Sudanese farmers warn for ‘famine’ if fuel crisis continues
Farmers of El Gezira and El Managil Agricultural Scheme are warning for “famine in the country”, as they doubt the upcoming farming season will bring about any yields.
“The fuel crisis that has affected many walks of life and the daily movement of people is now threatening the agricultural season as well,” Hasabo Ibrahim, a leading member of El Gezira and El Managil Agricultural Scheme told Radio Dabanga on Sunday.
“So far, there is no sign of preparing for the summer season because of the scarcity of fuel.”

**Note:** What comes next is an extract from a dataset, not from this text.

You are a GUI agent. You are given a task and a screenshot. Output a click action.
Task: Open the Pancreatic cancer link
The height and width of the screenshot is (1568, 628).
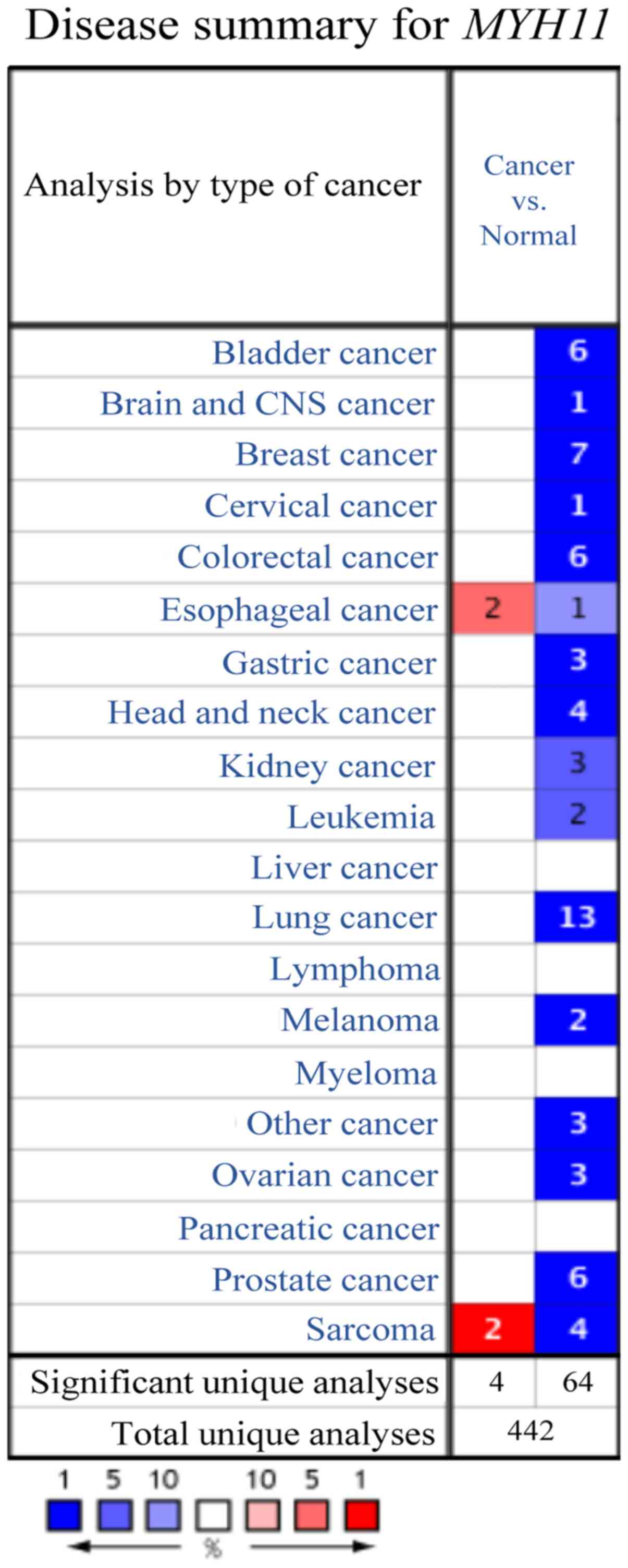309,1227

He explained that from March until May the land had to be prepared for growing crops such as sorghum, groundnuts, and vegetables. “The success of the season depends on this preparation, so there is no sign of hope on the horizon.”
The farmers cannot afford to buy fuel at the black market. “They ask astronomical sums for a gallon of diesel.
“All the 130,000 farmers of the Scheme have been affected by the lack of diesel, including those who are members of the ruling National Congress Party,” he said.
“Everyone is threatened with poverty already. We expect a famine in the country because there are no signs of a solution coming from Khartoum. The officials are trying to conceal the problem by spreading lies and false information” - El Gezira farmer
Ibrahim described the situation as “terrifying for everyone, as the agricultural season will not only fail in El Gezira, but in all parts of Sudan.
“The farmers in this country have become idle because the problem exceeds the scope of any self-initiative. This is because the fuel crisis is just one of the problems threatening our existence. We also suffer from pests and continuing price hikes, not only of consumer goods, but of cultivation equipment as well.”
He added that “Everyone is threatened with poverty already. We expect a famine in the country because there are no signs of a solution coming from Khartoum. The officials are trying to conceal the problem by spreading lies and false information.”
Earlier this year, farmers in South Kordofan, eastern Sudan, northern Sudan, and Darfur expressed their fears about losing their winter crops because of the lack of fuel for their water pumps and harvesting machines.